Nel corso della serata si sono susseguiti momenti di ricordo, di divertimento e di forti emozioni, con un teatro gremito che ha risposto presente all’ennesimo evento organizzato in occasione del Centenario dell’Autonomia Comunale di Crispiano.

Ad arricchire il momento culturale è intervenuto anche Michele Vinci, autore di commedie teatrali e di testi in dialetto crispianese., Per ringraziare l’Autore del libro, Michele Vinci ha chiamato sul palco i protagonisti di una spettacolo di grande successo: “Terra e Sangue”. Uno spettacolo teatrale sul brigantaggio tra le Masserie di Crispiano, ideato e preparato con una compagnia di persone tutte crispianesi.

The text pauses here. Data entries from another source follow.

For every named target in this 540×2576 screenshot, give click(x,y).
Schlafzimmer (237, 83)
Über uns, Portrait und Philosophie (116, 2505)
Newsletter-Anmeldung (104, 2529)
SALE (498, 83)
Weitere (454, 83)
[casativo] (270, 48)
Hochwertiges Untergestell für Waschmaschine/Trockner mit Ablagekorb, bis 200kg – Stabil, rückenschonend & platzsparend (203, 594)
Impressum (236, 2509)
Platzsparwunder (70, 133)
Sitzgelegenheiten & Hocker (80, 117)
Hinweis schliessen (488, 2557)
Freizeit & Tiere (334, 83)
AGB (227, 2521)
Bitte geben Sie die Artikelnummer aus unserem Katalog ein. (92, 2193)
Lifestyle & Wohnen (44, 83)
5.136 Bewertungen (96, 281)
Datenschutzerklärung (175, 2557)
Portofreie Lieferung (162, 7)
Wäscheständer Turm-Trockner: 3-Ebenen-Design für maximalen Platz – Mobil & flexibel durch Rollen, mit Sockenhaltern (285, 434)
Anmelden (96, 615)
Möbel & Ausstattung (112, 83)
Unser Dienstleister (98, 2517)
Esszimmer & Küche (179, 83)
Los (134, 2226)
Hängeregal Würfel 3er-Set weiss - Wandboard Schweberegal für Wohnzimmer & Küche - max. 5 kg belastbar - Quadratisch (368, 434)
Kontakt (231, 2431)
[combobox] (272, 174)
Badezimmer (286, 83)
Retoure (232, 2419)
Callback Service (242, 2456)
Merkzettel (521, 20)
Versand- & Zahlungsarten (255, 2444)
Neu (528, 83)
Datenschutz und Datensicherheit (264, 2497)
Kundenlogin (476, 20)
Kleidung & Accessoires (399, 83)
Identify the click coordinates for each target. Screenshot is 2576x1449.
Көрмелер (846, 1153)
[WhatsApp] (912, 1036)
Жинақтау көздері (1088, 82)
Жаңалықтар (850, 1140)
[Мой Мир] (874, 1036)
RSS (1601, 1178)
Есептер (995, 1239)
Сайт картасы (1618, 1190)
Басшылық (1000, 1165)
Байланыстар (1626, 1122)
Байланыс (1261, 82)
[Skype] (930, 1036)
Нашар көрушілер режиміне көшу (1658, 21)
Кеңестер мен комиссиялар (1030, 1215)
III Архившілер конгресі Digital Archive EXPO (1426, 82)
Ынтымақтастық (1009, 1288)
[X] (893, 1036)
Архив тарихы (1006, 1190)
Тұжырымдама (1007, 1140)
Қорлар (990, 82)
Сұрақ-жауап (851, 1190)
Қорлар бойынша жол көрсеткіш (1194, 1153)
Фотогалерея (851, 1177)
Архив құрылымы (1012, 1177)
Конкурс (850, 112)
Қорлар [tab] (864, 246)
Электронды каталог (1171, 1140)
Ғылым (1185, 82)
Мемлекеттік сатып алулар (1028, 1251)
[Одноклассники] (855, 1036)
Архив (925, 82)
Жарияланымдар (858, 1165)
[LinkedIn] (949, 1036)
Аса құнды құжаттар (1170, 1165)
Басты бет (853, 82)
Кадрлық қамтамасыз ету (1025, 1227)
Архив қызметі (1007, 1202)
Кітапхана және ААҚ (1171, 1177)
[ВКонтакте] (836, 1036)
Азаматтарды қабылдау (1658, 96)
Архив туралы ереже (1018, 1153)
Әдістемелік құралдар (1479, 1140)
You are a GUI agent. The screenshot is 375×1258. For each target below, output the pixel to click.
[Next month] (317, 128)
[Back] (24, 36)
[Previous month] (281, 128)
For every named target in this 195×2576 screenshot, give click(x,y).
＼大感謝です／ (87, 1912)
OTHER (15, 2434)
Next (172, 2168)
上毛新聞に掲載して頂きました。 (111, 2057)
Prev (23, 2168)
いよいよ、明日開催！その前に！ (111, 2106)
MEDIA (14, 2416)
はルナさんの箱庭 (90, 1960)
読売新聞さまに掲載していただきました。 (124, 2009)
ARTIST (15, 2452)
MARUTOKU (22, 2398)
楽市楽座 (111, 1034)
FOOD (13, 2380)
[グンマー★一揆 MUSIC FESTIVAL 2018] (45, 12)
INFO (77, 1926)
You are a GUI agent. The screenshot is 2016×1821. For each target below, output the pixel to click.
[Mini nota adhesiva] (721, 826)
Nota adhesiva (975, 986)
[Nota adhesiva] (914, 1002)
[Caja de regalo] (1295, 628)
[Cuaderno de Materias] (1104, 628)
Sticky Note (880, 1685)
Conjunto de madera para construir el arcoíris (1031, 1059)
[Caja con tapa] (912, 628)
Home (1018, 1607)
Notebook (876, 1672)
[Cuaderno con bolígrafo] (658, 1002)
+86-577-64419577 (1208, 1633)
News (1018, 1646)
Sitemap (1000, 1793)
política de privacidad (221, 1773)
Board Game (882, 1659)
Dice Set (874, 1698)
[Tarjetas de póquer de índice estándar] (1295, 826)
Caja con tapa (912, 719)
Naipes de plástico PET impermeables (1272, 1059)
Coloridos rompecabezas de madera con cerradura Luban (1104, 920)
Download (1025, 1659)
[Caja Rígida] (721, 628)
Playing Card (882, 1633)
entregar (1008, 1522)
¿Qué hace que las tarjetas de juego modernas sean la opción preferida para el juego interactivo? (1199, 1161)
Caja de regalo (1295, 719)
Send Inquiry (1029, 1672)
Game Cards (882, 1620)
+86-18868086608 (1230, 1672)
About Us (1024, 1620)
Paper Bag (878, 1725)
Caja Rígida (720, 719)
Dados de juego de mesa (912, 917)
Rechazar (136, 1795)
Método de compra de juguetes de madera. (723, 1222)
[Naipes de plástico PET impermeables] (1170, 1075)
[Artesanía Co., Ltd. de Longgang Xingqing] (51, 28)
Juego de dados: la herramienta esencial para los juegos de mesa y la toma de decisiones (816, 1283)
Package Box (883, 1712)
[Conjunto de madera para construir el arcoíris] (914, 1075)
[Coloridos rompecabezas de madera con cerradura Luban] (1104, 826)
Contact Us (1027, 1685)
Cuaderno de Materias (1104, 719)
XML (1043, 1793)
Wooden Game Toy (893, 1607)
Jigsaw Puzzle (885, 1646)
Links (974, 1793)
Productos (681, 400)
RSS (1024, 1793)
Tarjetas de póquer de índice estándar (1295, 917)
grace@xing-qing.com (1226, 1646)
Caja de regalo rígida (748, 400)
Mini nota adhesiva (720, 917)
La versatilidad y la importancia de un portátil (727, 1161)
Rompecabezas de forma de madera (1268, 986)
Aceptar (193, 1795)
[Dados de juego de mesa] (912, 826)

Sono poi intervenuti per dare il proprio contributo il professor Giorgio Sonnante, e Anna De Marco, guida turistica di Crispiano.

Il prof Pietro Speziale prendendo la parola ha parlato del libro e delle motivazioni che lo hanno incoraggiato a scrivere 400 pagine di storia crispianese soprattutto per le future generazioni.

Al termine dell’intervento, a sorpresa, sono saliti sul palco anche gli ex alunni del pro Speziale.

A conclusione della serata il Sindaco Luca Lopomo ha consegnato a Spaziale una targa commemorativa del Centenario dell’autonomia amministrativa del Comune.